One of the many consequences of the COVID-19 pandemic is the elimination of the office – in some cases, permanently – and the ability for many Toronto professionals to work remotely.
For cottagers, this means taking video calls on the dock, sending emails from a cozy indoor nook with a lake view, or sharing spreadsheets in the early morning silence. At least, it does in theory. But something that often kills this digitally nomadic dream is the often painfully unreliable Internet service in cottage country.
But that may finally be changing (resulting in a much less swearword-inducing workday).
The District of Muskoka council has joined a community initiative for a broadband gap analysis for Parry Sound-Muskoka. In an online meeting held on July 20, council members voted to contribute $10,500 towards a Muskoka Parry Sound Riding Cooperative Broadband Initiative broadband gap analysis for the region, led by Parry Sound Muskoka Community Network (PSMCN).
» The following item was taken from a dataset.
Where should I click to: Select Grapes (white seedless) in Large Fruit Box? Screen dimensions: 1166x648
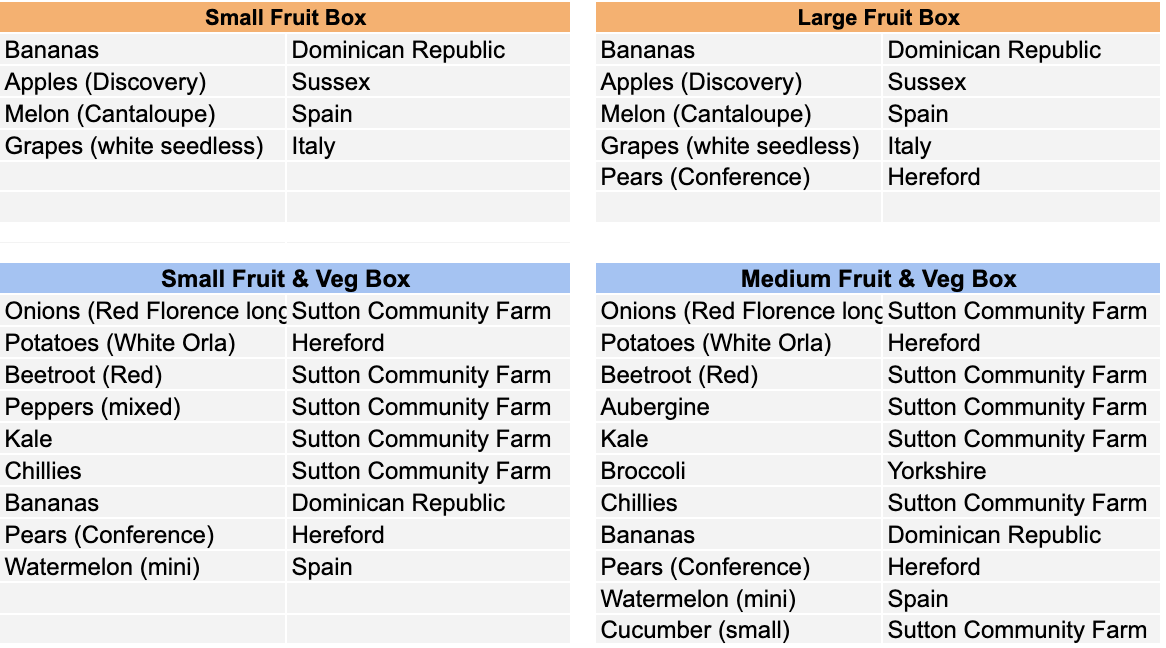click(x=739, y=146)
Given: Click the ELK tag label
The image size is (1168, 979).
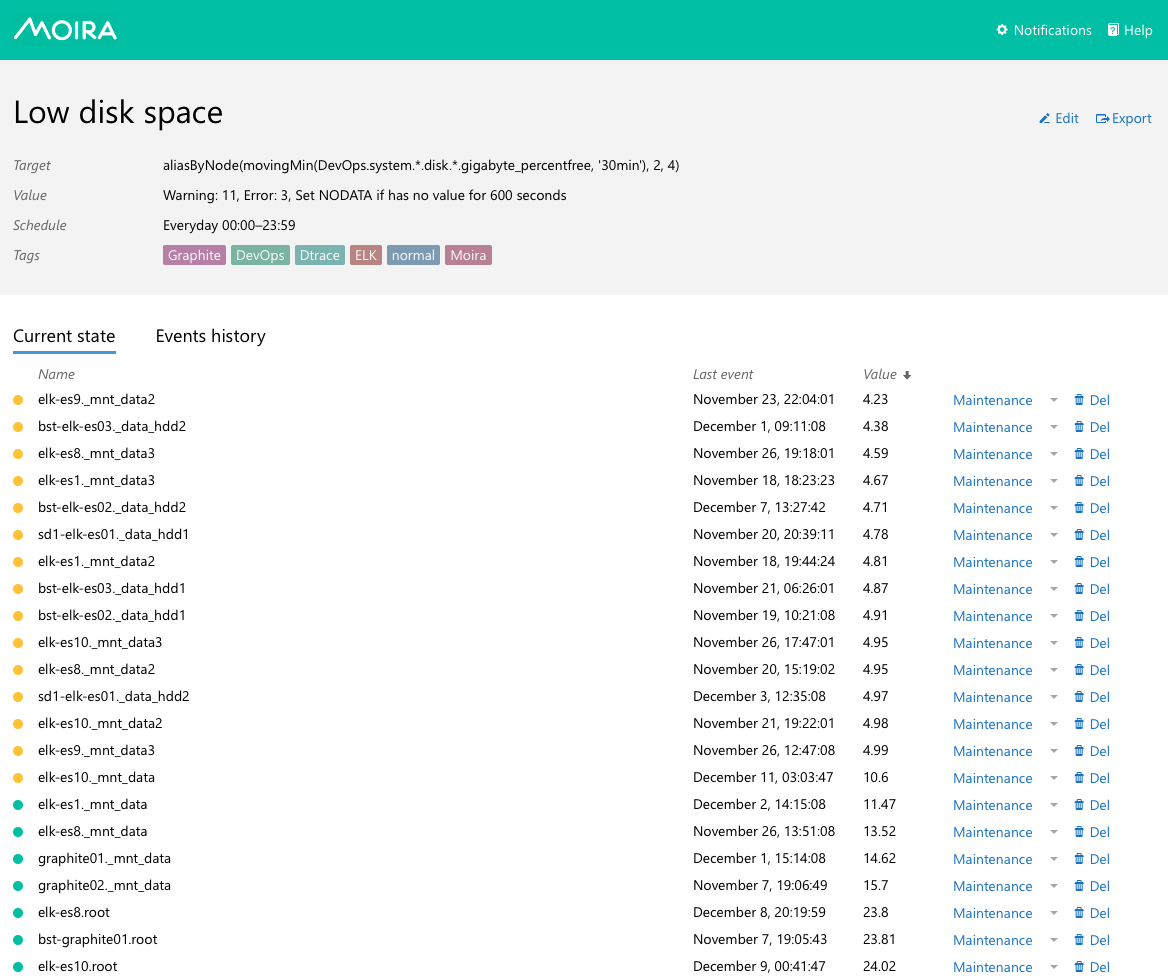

“The group has developed a request for proposal (for consultants) to undertake a broadband gap analysis to identify and map all of the residences and businesses in Muskoka and Parry Sound that do not currently have access to broadband internet that meet the national standards,” stated a district staff report, according to Muskoka Region.com. “The (request for proposals) will also ask for cost analysis, next steps and recommendations for moving forward with implementation.”
The district will pay the analysis tab with municipal modernization funds previously received from the province. And it's definitely a worthwhile allocation of funds.
Canada’s national standard is at least 50 megabits per second download and 10 megabits per second upload. But – something that comes as no surprise to cottagers – according to PSMCN, roughly 60% of Parry Sound-Muskoka’s 77,000 households (and cottages) don’t have adequate access to broadband internet.
Helping the connectivity cause, Internet access is highlighted as one of one of the priorities of the new COVID-19-inspired Muskoka Economic Recovery Task Force. While the issue of adequate Internet connectivity isn’t a new one in the region, the pandemic – and the remote working and learning it has inspired – has certainly served as a catalyst for change.
“(The pandemic) has also put pressure on local governments to advocate for improved broadband service availability and improvement to support functions such as working from home, e-learning from home, remote and virtual heath-care service delivery and increased demand for in-home entertainment,” states the report.
The request for proposal will be issued on August 1 with a submission deadline on September 30. A final report from the consultant is due March 31, 2021.
While the implementation of efficient Internet inevitably comes at a steep price, according to the report, the thinking is that the efforts of the communities across Muskoka and Parry Sound would be impactful enough to attract funds for research, planning, and – finally – connecting to the times.